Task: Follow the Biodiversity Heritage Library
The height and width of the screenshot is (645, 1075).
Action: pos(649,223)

★ ★ ★

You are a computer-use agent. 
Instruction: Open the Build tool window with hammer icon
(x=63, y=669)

★ ★ ★

◆ **Short problem**
Write out the data without any change, beginning with the line that contains "Task: Follow the" and continuing through the line that contains "Action: pos(649,223)", both lines included.

◆ **Result below**
Task: Follow the Biodiversity Heritage Library
The height and width of the screenshot is (645, 1075).
Action: pos(649,223)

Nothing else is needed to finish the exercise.